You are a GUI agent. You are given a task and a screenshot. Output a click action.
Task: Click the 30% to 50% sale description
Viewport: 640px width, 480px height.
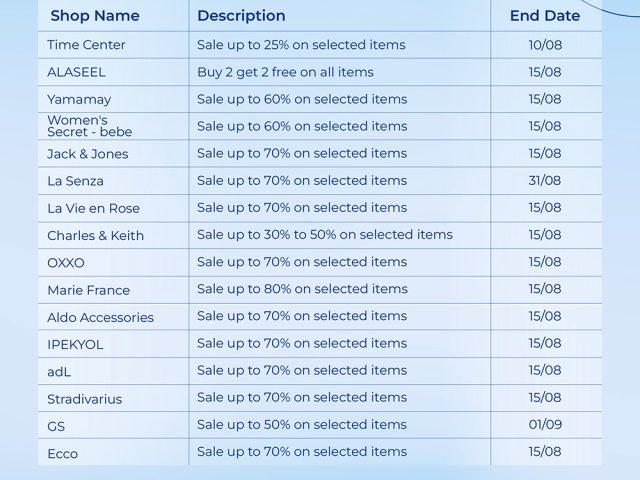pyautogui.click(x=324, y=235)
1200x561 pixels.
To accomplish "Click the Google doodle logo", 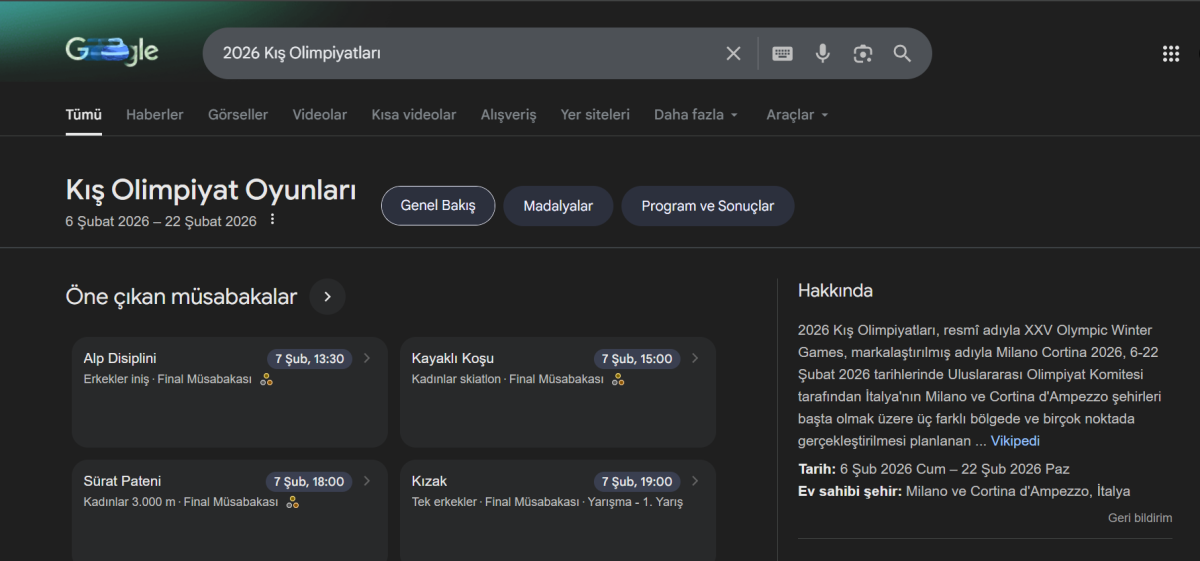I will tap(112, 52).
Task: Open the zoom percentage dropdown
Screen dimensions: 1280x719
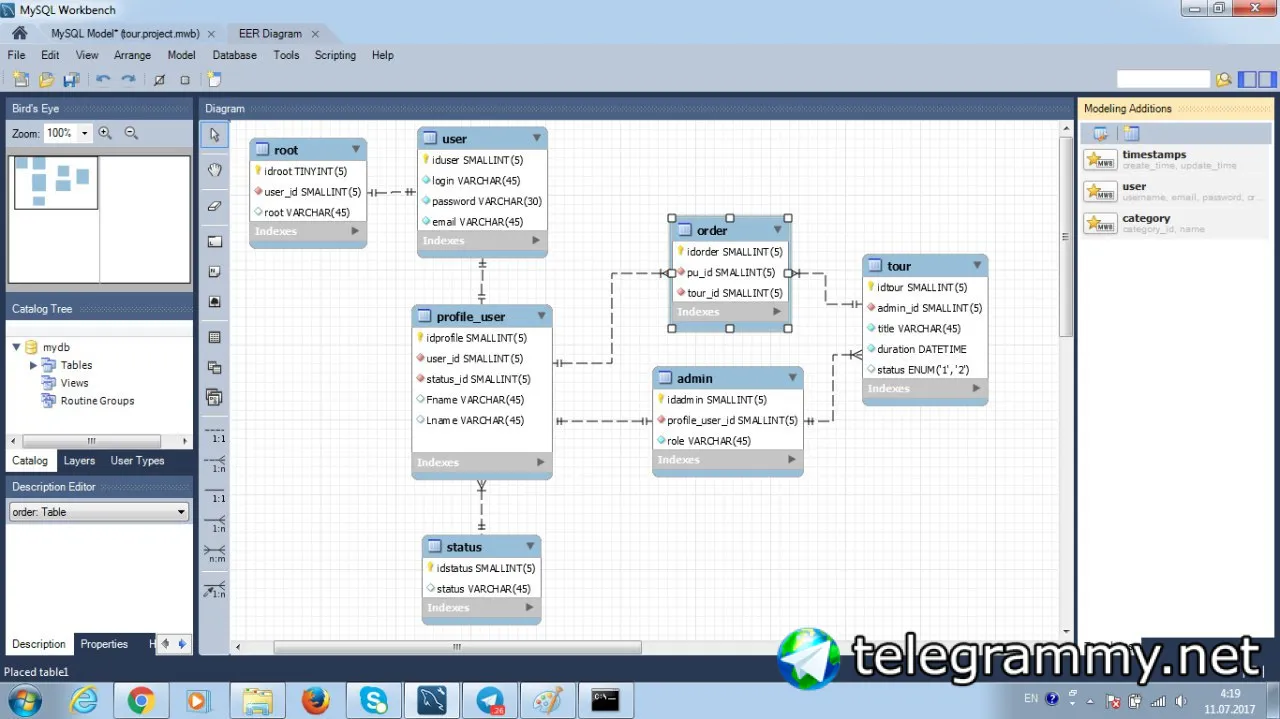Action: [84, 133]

* Stated problem *
Copy out the material from the line containing "Task: Open the zoom percentage dropdown" through the end of the material, including both ends, and leave the pictures out.

* Answer to the exercise *
Task: Open the zoom percentage dropdown
Screen dimensions: 1280x719
Action: [84, 133]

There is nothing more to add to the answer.